## Data for the task

·····

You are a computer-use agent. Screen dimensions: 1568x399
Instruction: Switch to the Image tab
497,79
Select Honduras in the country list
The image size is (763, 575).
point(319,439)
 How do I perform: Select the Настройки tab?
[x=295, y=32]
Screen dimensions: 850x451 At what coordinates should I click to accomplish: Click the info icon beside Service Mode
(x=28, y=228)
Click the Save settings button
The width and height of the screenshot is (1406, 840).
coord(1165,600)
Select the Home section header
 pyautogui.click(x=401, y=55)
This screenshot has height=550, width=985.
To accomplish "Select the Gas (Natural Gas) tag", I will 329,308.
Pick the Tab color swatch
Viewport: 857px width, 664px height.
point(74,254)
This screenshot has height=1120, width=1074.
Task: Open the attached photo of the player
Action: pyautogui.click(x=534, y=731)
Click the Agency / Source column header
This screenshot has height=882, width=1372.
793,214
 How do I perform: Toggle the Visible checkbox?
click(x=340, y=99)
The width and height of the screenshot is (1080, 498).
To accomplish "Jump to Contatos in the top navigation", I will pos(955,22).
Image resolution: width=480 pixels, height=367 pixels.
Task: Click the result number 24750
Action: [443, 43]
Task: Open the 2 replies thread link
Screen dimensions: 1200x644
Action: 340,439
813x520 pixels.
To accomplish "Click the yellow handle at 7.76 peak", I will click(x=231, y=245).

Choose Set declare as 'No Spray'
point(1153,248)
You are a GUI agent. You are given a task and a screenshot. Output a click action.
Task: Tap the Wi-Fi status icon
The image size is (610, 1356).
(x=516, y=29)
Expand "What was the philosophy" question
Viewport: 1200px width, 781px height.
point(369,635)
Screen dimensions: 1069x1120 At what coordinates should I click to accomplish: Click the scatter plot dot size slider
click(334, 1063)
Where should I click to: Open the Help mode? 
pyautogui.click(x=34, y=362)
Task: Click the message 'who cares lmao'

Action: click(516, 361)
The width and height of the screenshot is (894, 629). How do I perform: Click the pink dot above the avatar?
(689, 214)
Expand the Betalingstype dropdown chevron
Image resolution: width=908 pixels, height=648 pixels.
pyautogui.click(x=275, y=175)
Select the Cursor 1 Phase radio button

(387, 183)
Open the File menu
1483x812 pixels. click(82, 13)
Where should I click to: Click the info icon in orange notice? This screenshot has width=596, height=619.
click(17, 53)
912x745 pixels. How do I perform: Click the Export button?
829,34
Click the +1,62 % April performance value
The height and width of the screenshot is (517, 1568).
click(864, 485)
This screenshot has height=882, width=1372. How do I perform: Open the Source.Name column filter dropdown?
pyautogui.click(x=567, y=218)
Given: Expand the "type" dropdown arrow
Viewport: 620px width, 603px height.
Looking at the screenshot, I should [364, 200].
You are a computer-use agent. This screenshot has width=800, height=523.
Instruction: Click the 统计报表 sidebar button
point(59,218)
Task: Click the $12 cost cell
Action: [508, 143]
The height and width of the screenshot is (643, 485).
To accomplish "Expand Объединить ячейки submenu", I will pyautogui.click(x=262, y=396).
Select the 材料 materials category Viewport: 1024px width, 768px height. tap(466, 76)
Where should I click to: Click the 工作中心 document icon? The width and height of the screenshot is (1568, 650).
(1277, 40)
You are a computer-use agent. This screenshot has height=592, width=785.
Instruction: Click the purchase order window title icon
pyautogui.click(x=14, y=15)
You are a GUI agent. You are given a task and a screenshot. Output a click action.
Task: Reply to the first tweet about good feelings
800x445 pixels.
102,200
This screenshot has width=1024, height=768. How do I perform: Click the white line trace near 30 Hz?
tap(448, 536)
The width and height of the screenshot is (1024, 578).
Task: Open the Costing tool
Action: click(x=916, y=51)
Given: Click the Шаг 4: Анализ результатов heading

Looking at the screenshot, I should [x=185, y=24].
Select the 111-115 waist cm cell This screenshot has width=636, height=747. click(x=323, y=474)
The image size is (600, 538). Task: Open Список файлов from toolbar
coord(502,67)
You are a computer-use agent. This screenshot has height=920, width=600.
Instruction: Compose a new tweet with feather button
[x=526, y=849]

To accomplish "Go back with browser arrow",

·····

## What is being asked
Copy each line holding the word "arrow" from the listing above.

## Output for this task
Given: Expand the "type" dropdown arrow
To accomplish "Go back with browser arrow",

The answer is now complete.